The other day, one of my children (who shall remain nameless) peed all over the shower curtain. Today my toddler took off his clothes during nap time and pooped. Friends, that's life. That's circumstance. 

And what matters a thousand times more than my clean bathroom is the spirit of peace that I'm sharing with those around me.

Do I throw a fit and shout and get angry at me for making an obviously wrong decision ? Or do I smile, kindly remindthat we pee in the toilet and that movies can be paused or games returned to (fun as it may be to soak moms new pretty curtain), and correct while still maintaining fellowship within our relationship? 

How do I want my children to approach the circumstances of life? Pissed off that things are difficult, hard, messy, broken, and ‘unfair'? Or do I want them to recognize that Christ has accomplished all necessary work, our to-do list is eternally finished, and that while the struggles of this earth are real, they are ordained and orchestrated by a Sovereign, Holy, Good God who loves us more than we could ever imagine?

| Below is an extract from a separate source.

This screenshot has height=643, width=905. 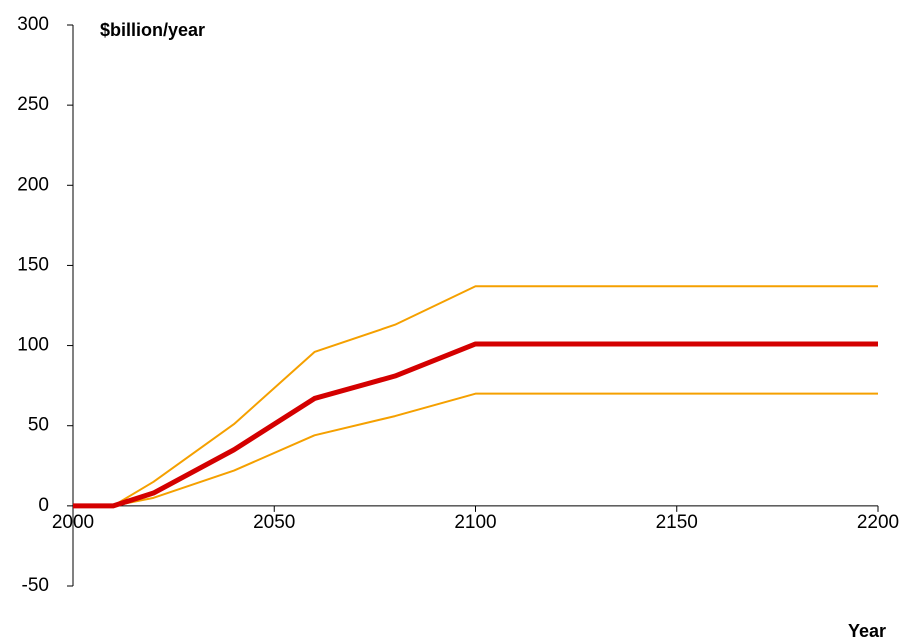 I want to click on y-tick-label: 0, so click(x=44, y=506).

You know what matters a zillion times more than my children growing up in a perfectly clean, organized home? Growing up in a loving home. Growing up with a Mom who is peaceful.  We had company for two weeks. In that time everything we used seemed to end up on the counter in the kitchen. I couldn’t even see the beautiful wood my husband installed a month before. How is it so messy? And the floor is dirty. And the bathroom dirty. Ans our room unfinished. And on and on. Frustrated, I grabbed the sprouted I had been growing among the mess and left to feed the chickens. I fled the house and was tempted to throw a lit match in the doorway behind me. Wouldn't it just be easier to start over sometimes? Yes, friends, I'm afraid that life IS messy. Parenting is messy. Farming is messy. Working at home is messy. Homeschool is messy. Marriage is messy. It's all just a big ‘ol slippery, boogery, pee soaked, emotional, rushed mess. And yes, there are moments of incredibly pure beauty amongst the mess. Moments were you can be tempted to think “Man, I got this. Look at my house! It's (pretty) clean! Look at my kids! They're (pretty) well behaved!) And check out my progress! I've (almost) ramen steps toward getting better!” I might not be the most capable at keeping showers and floors clean, but only I am capable of being a mother to my children and a wife to my husband.  So the next time  you hit your elbow on the fridge door and spill that gigantic glass of raw milk that you just poured (on the floor that you just mopped, no doubt), rest easy, my dear. Keep the four letter words to yourself and the snapping remarks for the rest of the day at all the little things. Little eyes are watching you… learning how to respond to heartache, pain, frustration, and obstacles. Reflect God's goodness. Reflect patience. Reflect mercy. Reflect the work accomplished by Christ and the inexplicable joy that comes with knowing him as Lord. Even if you have to see that reflection in a mirror that shows a pee stained curtain.